## START Source passage

Re: Limiting facets for huge data - setting indexed=false in schema.xml

2009-08-01 Thread Yonik Seeley
On Fri, Jul 31, 2009 at 3:19 PM, Yao Ge wrote:
> Having a large number of fields is not the same as having a large number of
> facets. To facets are something you would display to users as aid for query
> refinement or navigation. There is no way for a user to use 3700 facets at
> the same time.

Indeed... it may just be a terminology issue.  Likely it's one field
with 3700 possible values.

-Yonik
http://www.lucidimagination.com


Re: Limiting facets for huge data - setting indexed=false in schema.xml

2009-07-31 Thread Yao Ge

Having a large number of fields is not the same as having a large number of
facets. To facets are something you would display to users as aid for query
refinement or navigation. There is no way for a user to use 3700 facets at
the same time. So it more of question on how to determine what facets to
fetch on search time based on the user's actions or based on certain
predefined configurations. I have written an application with 30 some
facetable fields on millions of records, I also ran into the issue of
calculate all facets as the server resources as limited to number of caches
available and CPU cycles available for facet calculations. I then realize
why display all these facet regardless user want to see them or not? I have
then change to approach to only fetch minimum set of facets by default and
make the rest of facets fields open on-demand (using AJAX). I was able to
dramatically increase the response time by spreading the facet loading
overtime. There are still issues of total facet caches when you have a large
number available facets, but you need realistically evaluate what does it
means to a user to have large number of facet. I don't think on typical user
interface having more than 10 filters showing at the same time will be any
more effective than having a small number of filters to begin with and
progressive showing more on-demand (hierarchical facets?)

## END Source passage

## What the task requires
Rewrite the facets thread starting at "2009-08-01 Thread Yonik" and ending at "3700 possible values.", replacing "terminology" with "naming". The rows after this are separate material, unrelated to the facets thread.

## START Stored records

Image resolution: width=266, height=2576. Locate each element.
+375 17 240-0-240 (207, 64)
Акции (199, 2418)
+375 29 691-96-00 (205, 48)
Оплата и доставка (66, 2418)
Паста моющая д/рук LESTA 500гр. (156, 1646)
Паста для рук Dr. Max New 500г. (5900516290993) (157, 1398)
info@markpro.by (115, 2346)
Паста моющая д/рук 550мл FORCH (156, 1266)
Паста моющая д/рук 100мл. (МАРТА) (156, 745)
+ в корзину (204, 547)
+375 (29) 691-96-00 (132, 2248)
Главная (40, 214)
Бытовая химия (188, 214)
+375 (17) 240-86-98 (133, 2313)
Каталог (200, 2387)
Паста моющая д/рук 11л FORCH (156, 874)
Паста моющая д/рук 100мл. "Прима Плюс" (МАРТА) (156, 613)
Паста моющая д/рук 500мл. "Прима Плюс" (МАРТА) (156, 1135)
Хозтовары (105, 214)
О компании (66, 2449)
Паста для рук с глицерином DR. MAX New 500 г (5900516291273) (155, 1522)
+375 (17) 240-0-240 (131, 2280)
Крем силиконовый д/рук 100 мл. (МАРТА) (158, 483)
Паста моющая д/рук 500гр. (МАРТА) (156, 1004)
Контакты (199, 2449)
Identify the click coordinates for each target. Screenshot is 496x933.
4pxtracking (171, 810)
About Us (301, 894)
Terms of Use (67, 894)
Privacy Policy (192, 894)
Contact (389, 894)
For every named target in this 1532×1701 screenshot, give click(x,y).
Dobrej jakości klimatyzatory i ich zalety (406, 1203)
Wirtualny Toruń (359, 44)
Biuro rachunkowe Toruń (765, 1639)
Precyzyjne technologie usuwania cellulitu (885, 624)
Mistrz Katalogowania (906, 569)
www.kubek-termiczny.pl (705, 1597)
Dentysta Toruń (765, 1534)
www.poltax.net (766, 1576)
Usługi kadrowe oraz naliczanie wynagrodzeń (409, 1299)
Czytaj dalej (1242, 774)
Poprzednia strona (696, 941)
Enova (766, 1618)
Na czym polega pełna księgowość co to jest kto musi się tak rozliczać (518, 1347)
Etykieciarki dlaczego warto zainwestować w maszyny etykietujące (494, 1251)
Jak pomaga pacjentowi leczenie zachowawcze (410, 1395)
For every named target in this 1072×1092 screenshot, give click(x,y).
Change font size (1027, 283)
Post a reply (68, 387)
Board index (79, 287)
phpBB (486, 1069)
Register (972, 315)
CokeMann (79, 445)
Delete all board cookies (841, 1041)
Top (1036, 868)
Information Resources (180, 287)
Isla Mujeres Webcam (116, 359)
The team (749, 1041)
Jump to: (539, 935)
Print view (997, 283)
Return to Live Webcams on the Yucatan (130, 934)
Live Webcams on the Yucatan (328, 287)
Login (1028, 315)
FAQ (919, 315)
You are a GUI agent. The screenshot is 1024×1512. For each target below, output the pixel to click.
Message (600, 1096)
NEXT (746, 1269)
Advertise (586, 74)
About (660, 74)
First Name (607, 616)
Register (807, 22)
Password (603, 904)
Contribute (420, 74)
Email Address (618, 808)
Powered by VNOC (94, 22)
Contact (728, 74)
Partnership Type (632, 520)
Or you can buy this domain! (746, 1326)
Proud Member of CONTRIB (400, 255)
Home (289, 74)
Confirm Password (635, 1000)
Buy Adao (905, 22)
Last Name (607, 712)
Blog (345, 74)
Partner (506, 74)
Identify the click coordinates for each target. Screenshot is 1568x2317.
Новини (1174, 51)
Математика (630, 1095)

## END Stored records

## Solution to this task
2009-08-01 Thread Yonik Seeley
On Fri, Jul 31, 2009 at 3:19 PM, Yao Ge wrote:
> Having a large number of fields is not the same as having a large number of
> facets. To facets are something you would display to users as aid for query
> refinement or navigation. There is no way for a user to use 3700 facets at
> the same time.

Indeed... it may just be a naming issue.  Likely it's one field
with 3700 possible values.